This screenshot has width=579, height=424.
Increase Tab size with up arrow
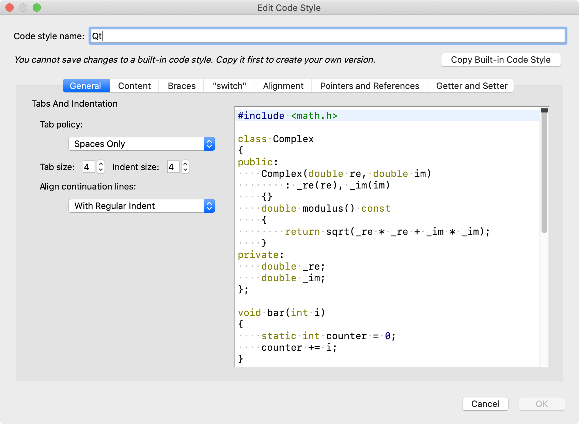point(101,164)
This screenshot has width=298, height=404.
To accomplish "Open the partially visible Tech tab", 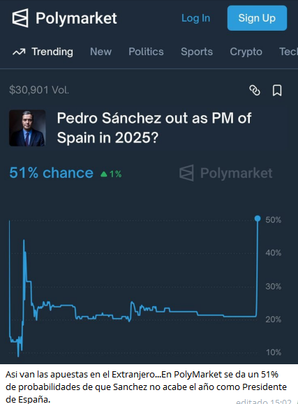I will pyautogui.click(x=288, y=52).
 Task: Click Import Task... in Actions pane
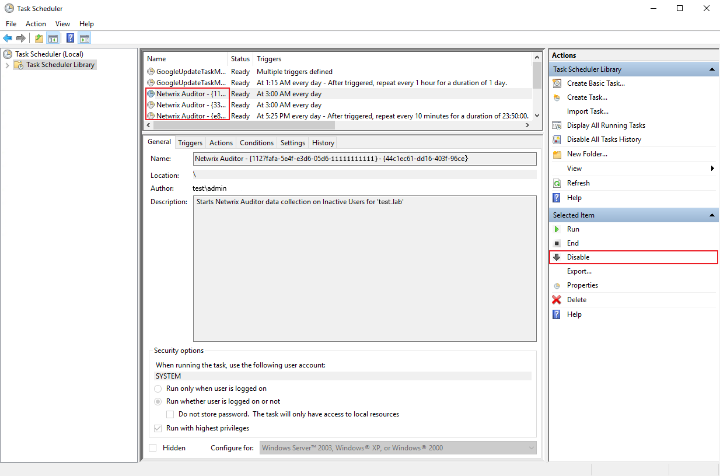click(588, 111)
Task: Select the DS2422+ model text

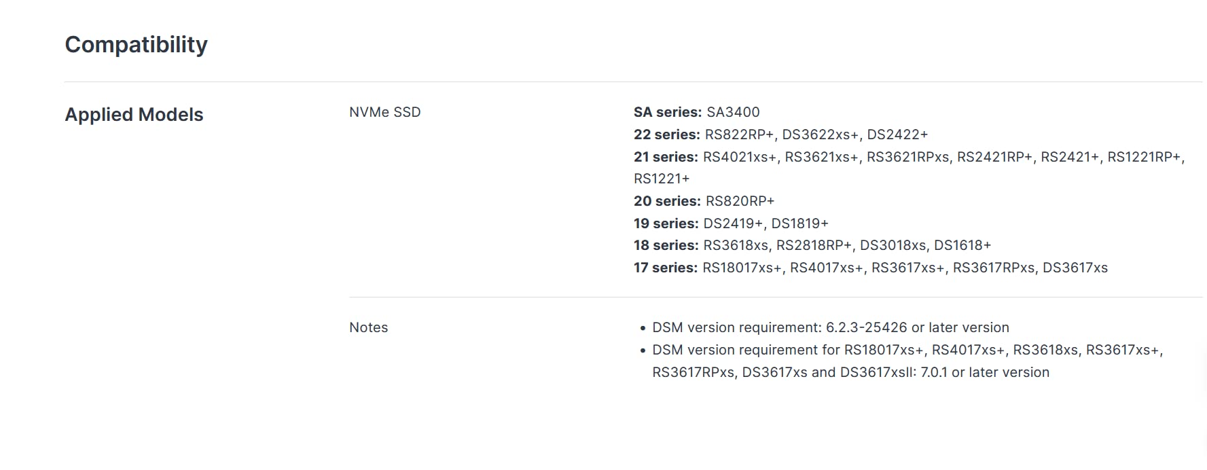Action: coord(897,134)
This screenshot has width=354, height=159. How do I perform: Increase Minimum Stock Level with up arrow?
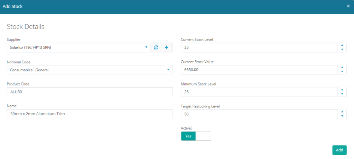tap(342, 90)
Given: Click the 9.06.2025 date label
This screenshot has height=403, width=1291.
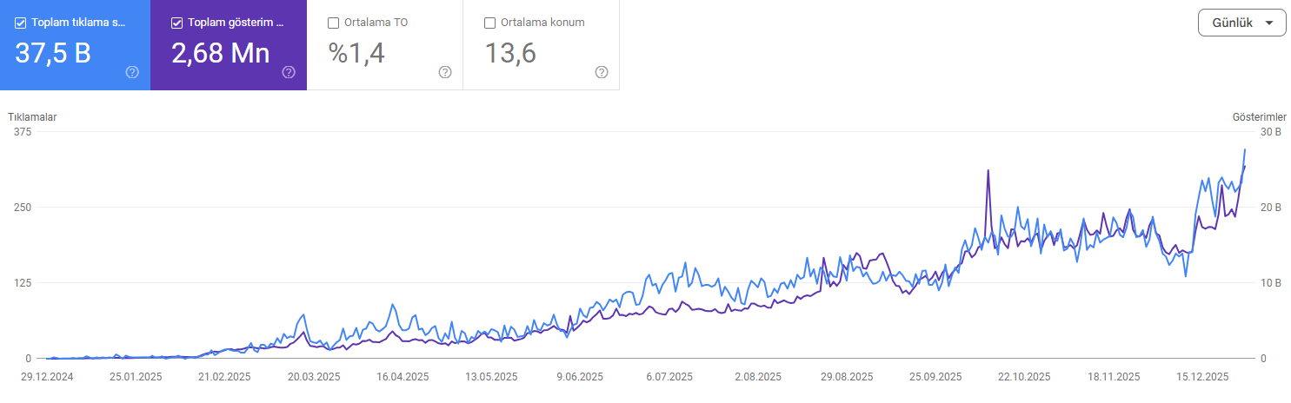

──────

Leaving out the pictures, return exactly the lines from the one that contains "Task: Click Import Task... in Actions pane" through the last line of the records above, inclusive.

● Result below:
 Task: Click Import Task... in Actions pane
click(588, 111)
Task: Select the DS2422+ model text

Action: coord(897,134)
This screenshot has width=354, height=159. How do I perform: Increase Minimum Stock Level with up arrow?
tap(342, 90)
Given: Click the 9.06.2025 date label
This screenshot has height=403, width=1291.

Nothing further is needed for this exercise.